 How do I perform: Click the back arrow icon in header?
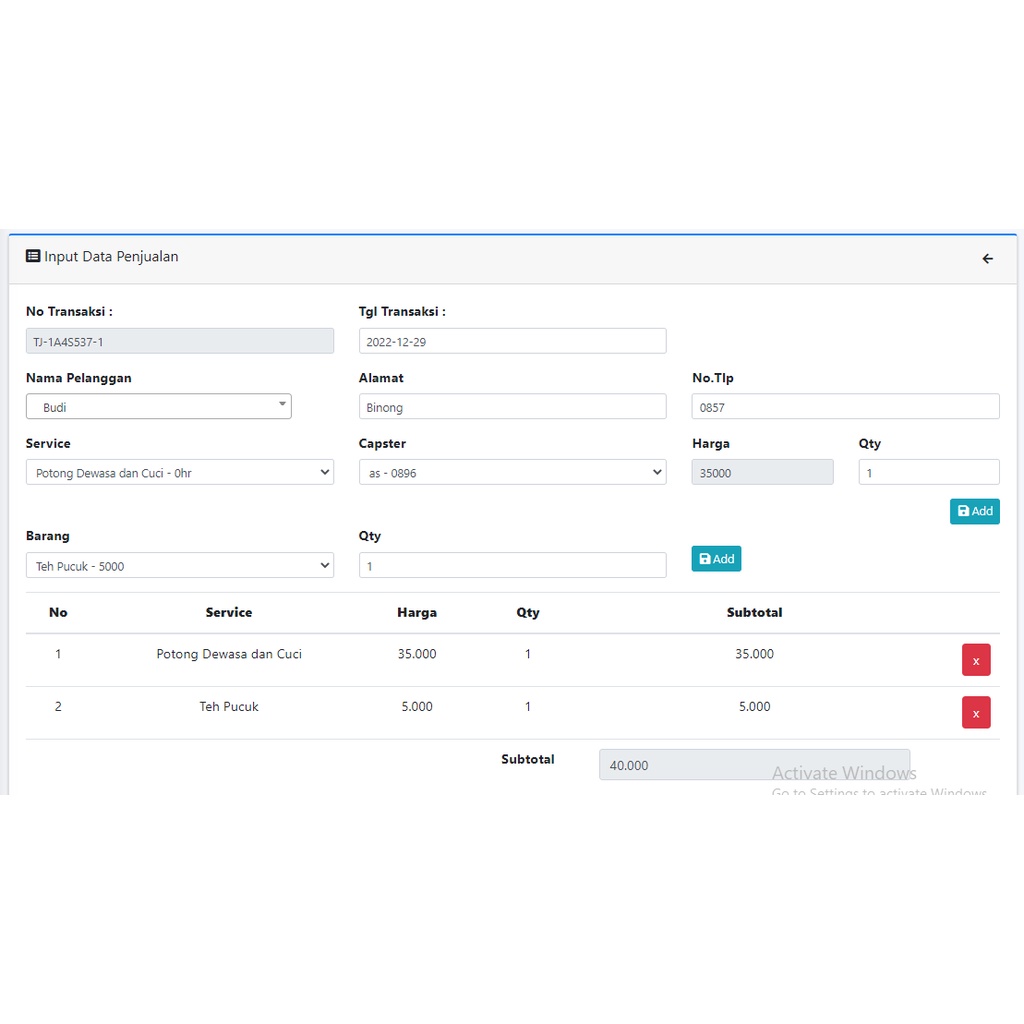click(987, 259)
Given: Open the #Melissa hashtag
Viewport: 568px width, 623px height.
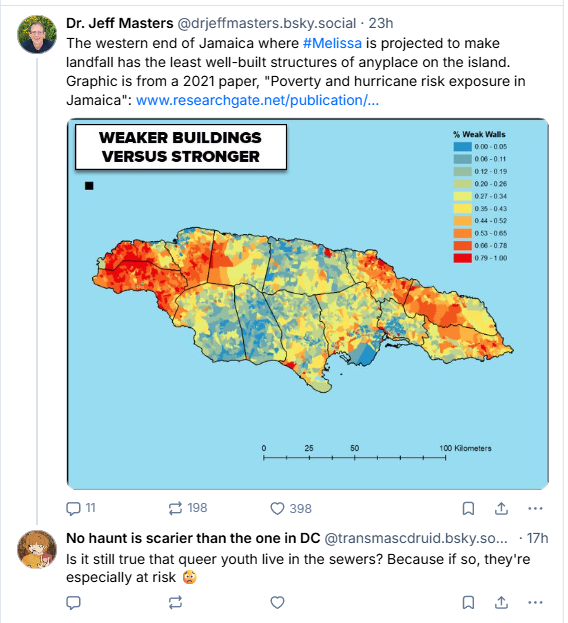Looking at the screenshot, I should [x=332, y=43].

___

» EXERCISE DIRECTIONS
Copy the data above word for word, leaving out the pictures.

» TASK ANSWER
 How do I perform: Click the back arrow icon in header?
click(987, 259)
Given: Open the #Melissa hashtag
Viewport: 568px width, 623px height.
Looking at the screenshot, I should [x=332, y=43].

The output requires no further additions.